Search code examples
c++parsingboost-spiritpuredata

Why does this boost::spirit::qi rule fail to parse a string?


I'm writing a parser for PureData patches using Boost spirit and C++.

I have the following simple test of parsing canvas records:

#include <boost/spirit/include/qi.hpp>
#include <boost/fusion/adapted/adt/adapt_adt.hpp>
#include <boost/fusion/include/adapt_adt.hpp>

struct PdCanvas {
    int topX;
    int topY;
    int wX;
    int wY;
    std::string name;
    int openOnLoad; 
};

BOOST_FUSION_ADAPT_STRUCT(
    PdCanvas,
    (int, topX)
    (int, topY)
    (int, wX) 
    (int, wY)
    (std::string, name)
    (int, openOnLoad));


template <typename Iterator>
struct PdCanvasGrammar : qi::grammar<Iterator, PdCanvas(), ascii::space_type> {
    PdCanvasGrammar() : PdCanvasGrammar::base_type(canvasRule){
        
        canvasRule = qi::lit("#N canvas") >> qi::int_ >> qi::int_ >> qi::int_ >> qi::int_ >> +(qi::char_ - qi::space) >> qi::int_ >> ";";        

    }
    qi::rule<Iterator, PdCanvas(), ascii::space_type> canvasRule; 
   
};



int main(int argc, char** argv)
{
    if(argc != 2)
    {
        std::cout << "Usage: "  <<argv[0] << " <PatchFile>" << std::endl;
        exit(1); 
    }

    std::ifstream inputFile(argv[1]); 
    std::string inputString(std::istreambuf_iterator<char>(inputFile), {}); 

    PdCanvas root;
    PdCanvasGrammar<std::string::iterator> parser;
    std::cout << "Loaded file:\n " << inputString << std::endl;

    bool success = qi::phrase_parse(inputString.begin(), inputString.end(), parser, boost::spirit::ascii::space, root); 
    std::cout << "Success: " << success << std::endl;

    
    return 0; 

}

As one can see, the format of a canvas record is

#N canvas <int> <int> <int> <int> <string> <int>;

And that's what the rule should expect, but when I try to parse the following:

#N canvas 0 0 400 300 moo 1;

qi::phrase_parse returns false, indicating an unsuccessful parse.
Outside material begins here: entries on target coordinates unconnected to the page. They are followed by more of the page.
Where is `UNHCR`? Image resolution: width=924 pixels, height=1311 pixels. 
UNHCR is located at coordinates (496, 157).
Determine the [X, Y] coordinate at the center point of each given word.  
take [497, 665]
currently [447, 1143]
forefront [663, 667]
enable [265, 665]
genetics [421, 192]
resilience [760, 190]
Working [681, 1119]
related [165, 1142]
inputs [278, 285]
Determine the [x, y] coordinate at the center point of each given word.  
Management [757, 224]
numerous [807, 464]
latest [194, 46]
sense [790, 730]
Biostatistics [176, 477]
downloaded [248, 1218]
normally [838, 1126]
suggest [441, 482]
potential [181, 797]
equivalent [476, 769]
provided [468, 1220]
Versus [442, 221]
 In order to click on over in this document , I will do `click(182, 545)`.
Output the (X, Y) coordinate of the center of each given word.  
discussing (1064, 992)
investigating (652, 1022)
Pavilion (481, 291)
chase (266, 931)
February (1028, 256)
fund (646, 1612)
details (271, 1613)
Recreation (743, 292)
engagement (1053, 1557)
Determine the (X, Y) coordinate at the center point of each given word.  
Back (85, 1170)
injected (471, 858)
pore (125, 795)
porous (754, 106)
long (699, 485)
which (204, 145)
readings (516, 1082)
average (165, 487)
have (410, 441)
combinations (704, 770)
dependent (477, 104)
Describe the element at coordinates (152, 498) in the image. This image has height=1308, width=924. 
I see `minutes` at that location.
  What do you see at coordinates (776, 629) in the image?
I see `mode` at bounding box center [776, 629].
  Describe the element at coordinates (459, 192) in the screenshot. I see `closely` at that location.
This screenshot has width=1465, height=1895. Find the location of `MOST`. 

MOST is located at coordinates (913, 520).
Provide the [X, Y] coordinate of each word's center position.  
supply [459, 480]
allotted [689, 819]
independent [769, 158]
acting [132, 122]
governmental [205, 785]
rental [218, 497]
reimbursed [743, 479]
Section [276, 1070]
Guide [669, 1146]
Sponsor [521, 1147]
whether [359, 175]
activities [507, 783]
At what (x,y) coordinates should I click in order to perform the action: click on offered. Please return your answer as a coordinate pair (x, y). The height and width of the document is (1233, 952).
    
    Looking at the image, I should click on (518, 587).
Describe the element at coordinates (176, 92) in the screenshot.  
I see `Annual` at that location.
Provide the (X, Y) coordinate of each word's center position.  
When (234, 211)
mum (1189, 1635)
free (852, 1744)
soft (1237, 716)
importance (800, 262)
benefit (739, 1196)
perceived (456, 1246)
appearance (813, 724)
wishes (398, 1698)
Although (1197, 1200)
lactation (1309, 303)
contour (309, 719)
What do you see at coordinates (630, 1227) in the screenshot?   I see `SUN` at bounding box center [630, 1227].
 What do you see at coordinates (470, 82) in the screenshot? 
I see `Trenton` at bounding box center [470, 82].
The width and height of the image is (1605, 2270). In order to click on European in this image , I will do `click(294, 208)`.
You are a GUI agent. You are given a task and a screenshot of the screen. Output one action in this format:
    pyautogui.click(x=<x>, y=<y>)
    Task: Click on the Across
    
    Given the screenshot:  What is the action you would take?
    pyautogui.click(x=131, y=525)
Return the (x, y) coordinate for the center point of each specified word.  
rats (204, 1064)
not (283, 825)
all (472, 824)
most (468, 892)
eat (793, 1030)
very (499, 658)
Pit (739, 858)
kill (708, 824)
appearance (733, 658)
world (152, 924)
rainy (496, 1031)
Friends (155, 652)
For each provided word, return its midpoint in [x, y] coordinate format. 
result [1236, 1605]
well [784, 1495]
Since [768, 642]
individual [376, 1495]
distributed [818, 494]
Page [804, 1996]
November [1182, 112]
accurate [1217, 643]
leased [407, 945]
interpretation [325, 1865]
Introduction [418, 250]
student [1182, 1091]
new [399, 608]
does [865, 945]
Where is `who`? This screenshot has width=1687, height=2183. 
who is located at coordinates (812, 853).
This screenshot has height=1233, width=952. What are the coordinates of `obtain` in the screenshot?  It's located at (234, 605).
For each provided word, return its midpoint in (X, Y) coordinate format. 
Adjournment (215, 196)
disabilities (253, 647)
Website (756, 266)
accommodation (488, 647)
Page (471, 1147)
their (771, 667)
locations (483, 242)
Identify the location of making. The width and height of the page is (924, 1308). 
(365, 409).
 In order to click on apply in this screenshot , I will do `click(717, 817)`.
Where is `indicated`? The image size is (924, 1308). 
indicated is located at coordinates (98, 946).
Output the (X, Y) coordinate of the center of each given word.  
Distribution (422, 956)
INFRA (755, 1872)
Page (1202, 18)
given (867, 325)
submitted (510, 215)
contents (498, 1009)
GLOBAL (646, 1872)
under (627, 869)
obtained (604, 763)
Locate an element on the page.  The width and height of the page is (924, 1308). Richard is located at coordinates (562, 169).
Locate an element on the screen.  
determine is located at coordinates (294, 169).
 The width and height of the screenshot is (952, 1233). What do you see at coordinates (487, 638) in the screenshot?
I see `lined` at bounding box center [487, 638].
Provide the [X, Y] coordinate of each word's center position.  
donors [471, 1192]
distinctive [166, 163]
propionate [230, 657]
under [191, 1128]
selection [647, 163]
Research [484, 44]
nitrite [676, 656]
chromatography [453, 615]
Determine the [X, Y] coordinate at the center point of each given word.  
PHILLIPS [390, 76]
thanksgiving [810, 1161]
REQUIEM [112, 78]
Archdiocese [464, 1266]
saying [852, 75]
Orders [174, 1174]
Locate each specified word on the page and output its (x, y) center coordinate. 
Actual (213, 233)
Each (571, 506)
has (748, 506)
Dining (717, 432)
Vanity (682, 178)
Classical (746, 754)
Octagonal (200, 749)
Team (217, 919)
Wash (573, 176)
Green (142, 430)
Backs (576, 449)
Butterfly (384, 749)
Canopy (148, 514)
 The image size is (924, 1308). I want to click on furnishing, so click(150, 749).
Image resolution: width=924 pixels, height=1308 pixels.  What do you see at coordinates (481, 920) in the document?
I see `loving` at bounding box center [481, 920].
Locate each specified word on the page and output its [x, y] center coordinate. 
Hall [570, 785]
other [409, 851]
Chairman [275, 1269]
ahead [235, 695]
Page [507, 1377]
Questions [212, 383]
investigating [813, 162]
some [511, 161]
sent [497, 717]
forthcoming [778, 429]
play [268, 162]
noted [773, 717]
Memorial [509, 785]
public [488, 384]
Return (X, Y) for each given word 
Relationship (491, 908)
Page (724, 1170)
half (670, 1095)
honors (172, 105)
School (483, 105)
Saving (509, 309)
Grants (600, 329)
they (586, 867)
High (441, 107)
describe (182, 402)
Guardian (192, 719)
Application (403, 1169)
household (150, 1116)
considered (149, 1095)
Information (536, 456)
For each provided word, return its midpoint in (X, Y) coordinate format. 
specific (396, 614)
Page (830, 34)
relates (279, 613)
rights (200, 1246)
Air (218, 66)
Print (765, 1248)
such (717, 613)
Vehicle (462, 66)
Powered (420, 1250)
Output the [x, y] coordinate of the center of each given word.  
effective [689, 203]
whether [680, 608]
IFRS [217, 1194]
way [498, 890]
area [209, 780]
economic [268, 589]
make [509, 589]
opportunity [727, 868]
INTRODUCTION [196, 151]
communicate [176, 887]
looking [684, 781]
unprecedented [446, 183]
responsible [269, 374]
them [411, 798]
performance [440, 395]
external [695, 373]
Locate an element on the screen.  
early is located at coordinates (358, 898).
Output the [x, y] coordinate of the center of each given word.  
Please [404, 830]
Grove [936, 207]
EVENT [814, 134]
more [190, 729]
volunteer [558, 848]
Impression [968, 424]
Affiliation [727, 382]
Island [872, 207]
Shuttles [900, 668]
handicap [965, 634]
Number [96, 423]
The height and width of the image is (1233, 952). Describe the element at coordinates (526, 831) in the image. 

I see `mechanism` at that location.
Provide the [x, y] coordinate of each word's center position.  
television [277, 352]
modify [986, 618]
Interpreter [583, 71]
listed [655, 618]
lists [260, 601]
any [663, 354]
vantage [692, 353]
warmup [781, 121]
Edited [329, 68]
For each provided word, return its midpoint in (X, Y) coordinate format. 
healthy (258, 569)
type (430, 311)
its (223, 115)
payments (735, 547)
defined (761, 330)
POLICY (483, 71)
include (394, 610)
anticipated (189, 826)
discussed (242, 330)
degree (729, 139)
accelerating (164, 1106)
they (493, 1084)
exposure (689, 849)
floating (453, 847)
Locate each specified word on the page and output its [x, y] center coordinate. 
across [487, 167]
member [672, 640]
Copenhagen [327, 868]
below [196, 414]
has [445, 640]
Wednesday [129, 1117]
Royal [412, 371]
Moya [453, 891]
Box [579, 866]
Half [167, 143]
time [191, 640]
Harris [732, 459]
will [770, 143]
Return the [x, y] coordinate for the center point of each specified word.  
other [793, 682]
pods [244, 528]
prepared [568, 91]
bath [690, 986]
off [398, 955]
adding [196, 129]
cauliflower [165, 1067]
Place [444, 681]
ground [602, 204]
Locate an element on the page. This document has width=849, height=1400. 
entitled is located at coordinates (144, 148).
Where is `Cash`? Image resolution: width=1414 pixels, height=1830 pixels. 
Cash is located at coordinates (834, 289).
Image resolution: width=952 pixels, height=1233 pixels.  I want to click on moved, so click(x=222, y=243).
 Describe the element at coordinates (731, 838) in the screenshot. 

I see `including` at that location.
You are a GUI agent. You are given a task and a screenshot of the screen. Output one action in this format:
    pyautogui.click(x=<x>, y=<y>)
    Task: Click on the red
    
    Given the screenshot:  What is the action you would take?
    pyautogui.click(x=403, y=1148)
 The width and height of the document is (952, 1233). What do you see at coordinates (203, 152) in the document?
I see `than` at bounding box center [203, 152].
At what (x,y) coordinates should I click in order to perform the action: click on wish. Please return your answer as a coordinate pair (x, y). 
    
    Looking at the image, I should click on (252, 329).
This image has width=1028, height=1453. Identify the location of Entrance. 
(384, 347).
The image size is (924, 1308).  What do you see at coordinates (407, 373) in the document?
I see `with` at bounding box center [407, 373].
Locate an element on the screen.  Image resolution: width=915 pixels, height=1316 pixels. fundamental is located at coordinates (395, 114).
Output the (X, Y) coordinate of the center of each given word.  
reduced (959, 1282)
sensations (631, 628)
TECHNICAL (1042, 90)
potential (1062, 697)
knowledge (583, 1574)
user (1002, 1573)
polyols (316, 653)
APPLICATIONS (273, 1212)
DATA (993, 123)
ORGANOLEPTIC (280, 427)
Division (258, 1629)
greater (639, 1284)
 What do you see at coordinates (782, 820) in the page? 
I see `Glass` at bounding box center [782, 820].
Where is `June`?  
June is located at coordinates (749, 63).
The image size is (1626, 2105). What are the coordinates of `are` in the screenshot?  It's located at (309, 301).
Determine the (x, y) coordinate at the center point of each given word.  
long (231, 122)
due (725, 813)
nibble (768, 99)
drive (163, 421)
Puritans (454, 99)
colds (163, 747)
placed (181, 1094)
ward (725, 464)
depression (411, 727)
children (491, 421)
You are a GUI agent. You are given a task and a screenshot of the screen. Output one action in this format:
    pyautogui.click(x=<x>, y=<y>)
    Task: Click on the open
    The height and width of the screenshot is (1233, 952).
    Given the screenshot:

As an aside, there is another form of the canvas grammar in PD, specifically for the root, which is of the form:

#N canvas <int> <int> <int> <int> <int>;

Which I have successfully parsed using a different rule, so my assumption is the problem comes from attempting to parse the string in the middle of the integers.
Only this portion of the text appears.